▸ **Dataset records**

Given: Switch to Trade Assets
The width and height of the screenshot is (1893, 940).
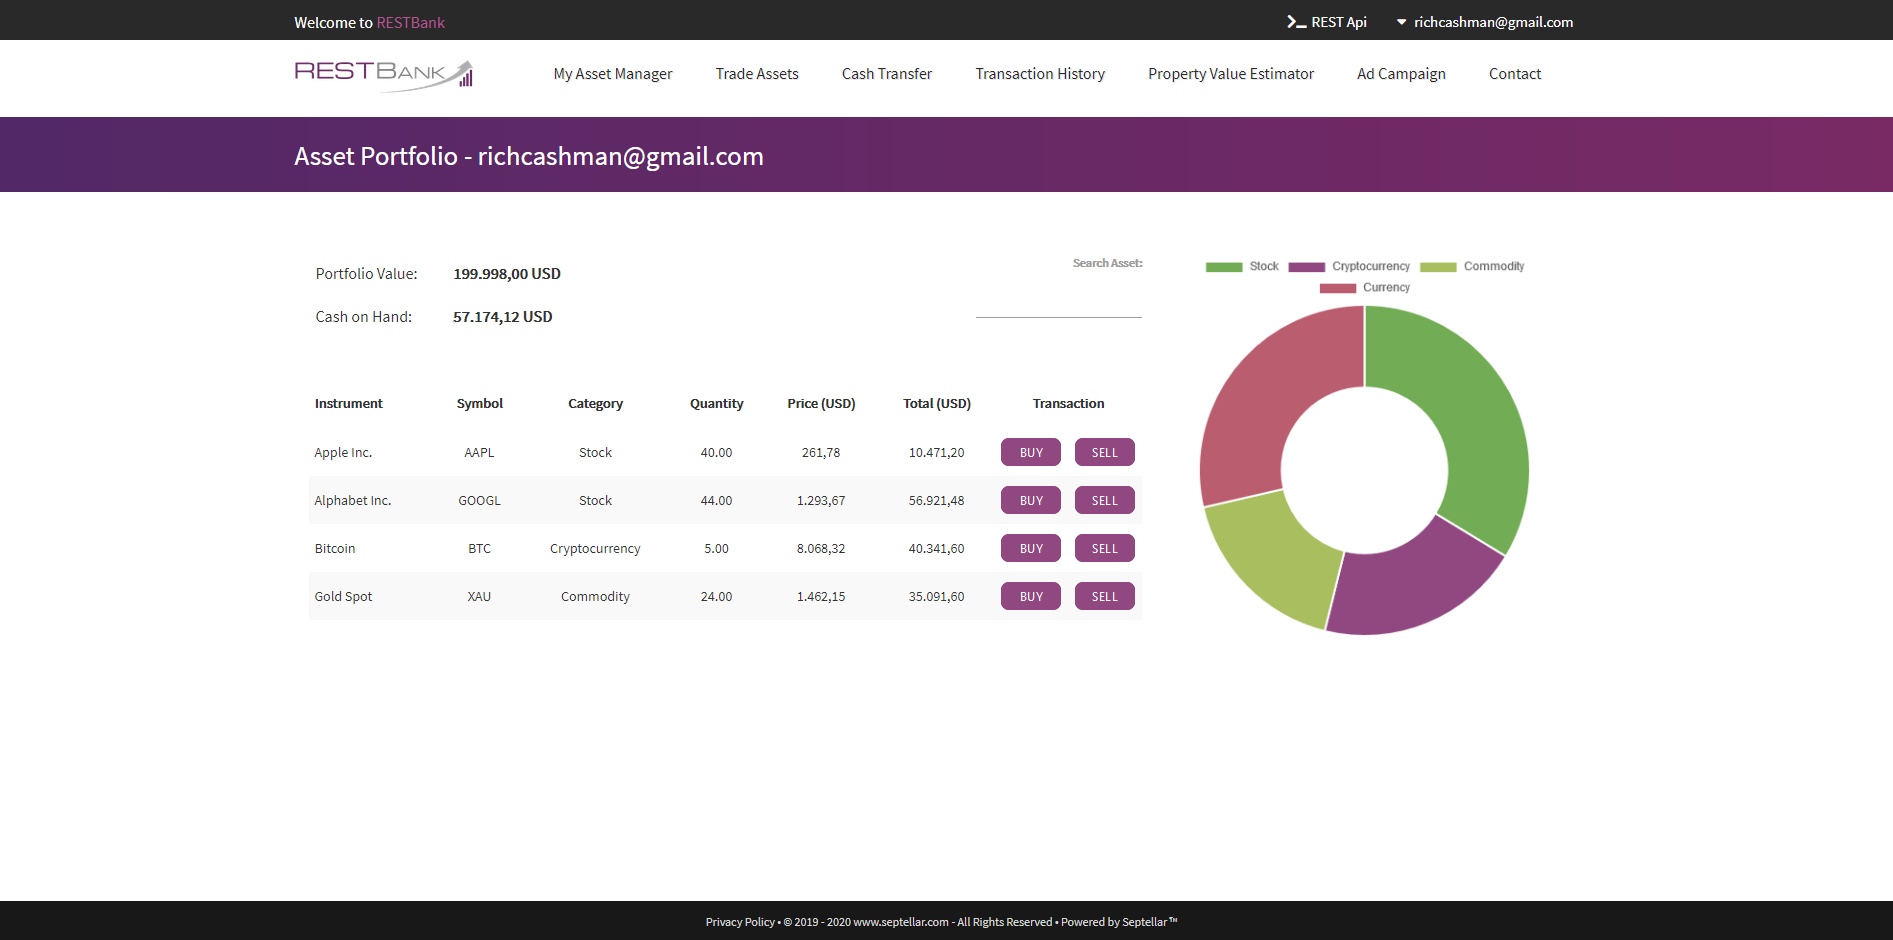Looking at the screenshot, I should pos(757,73).
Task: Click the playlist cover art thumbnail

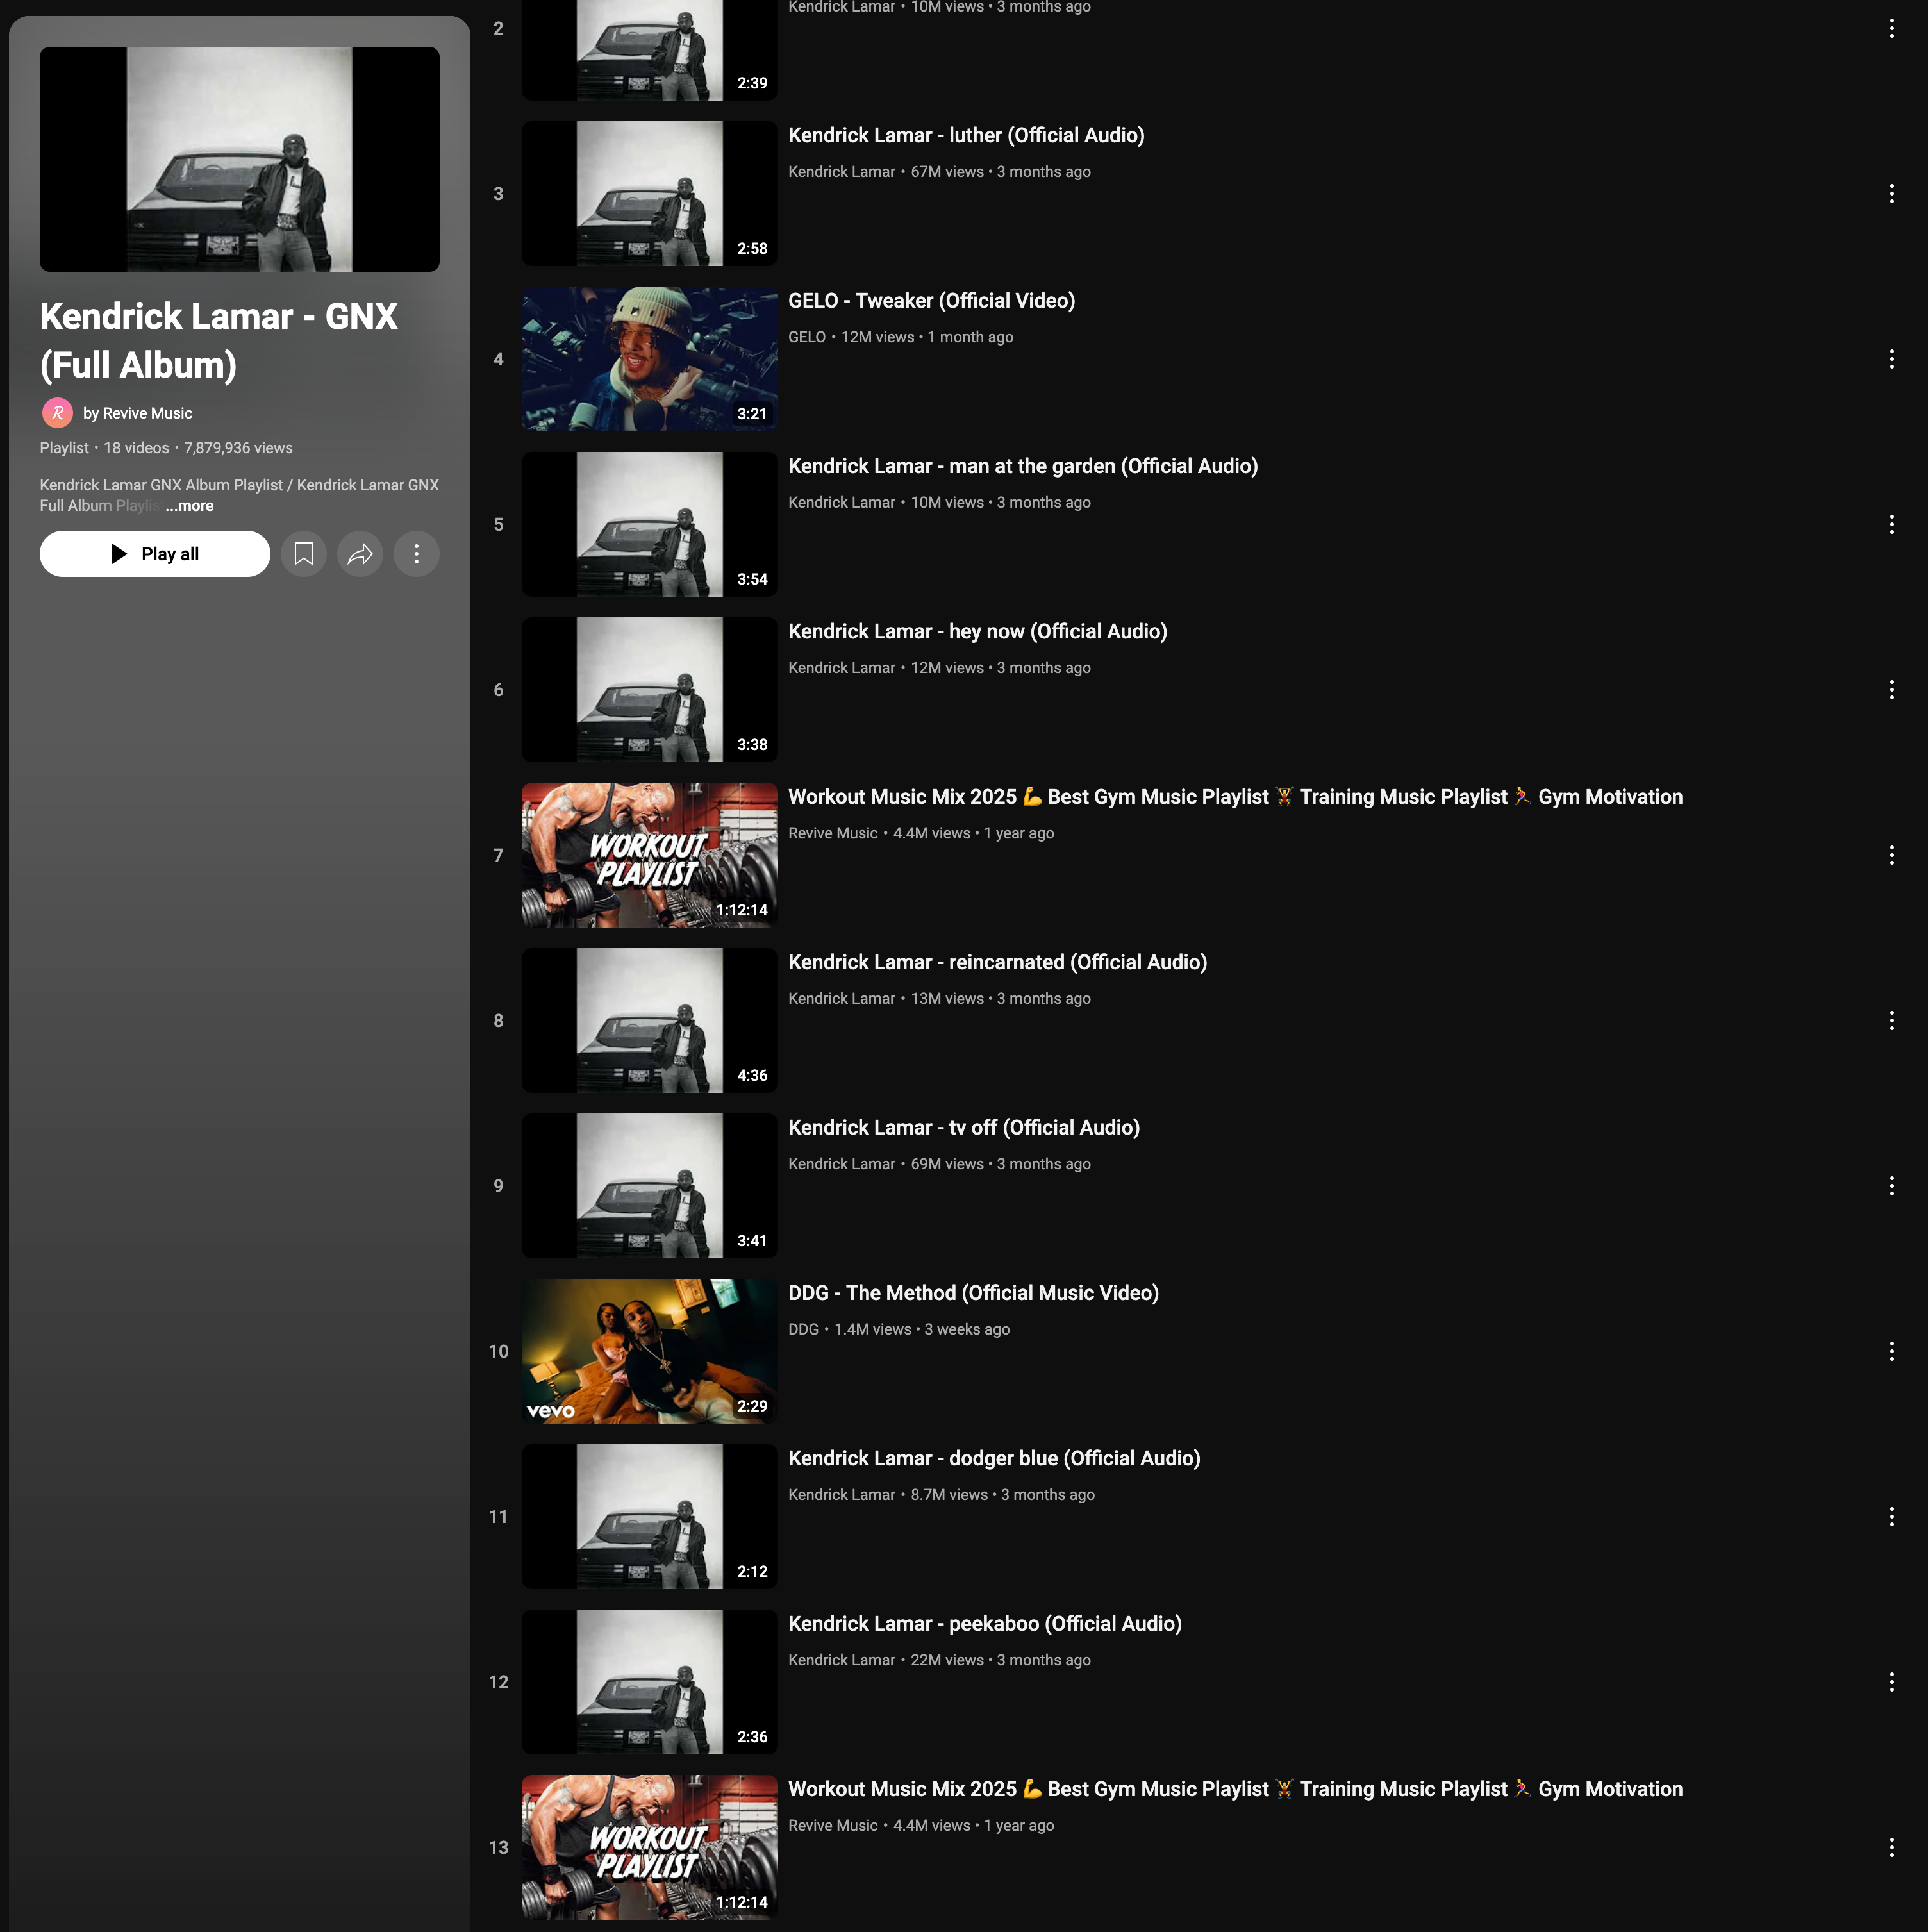Action: coord(239,159)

▸ **TASK ITEM**
Leave out the pictures and repeat the remaining data exactly.

▸ **FINISHED TASK**
Given: Switch to Trade Assets
The width and height of the screenshot is (1893, 940).
Looking at the screenshot, I should pos(757,73).
Task: Click the playlist cover art thumbnail

Action: coord(239,159)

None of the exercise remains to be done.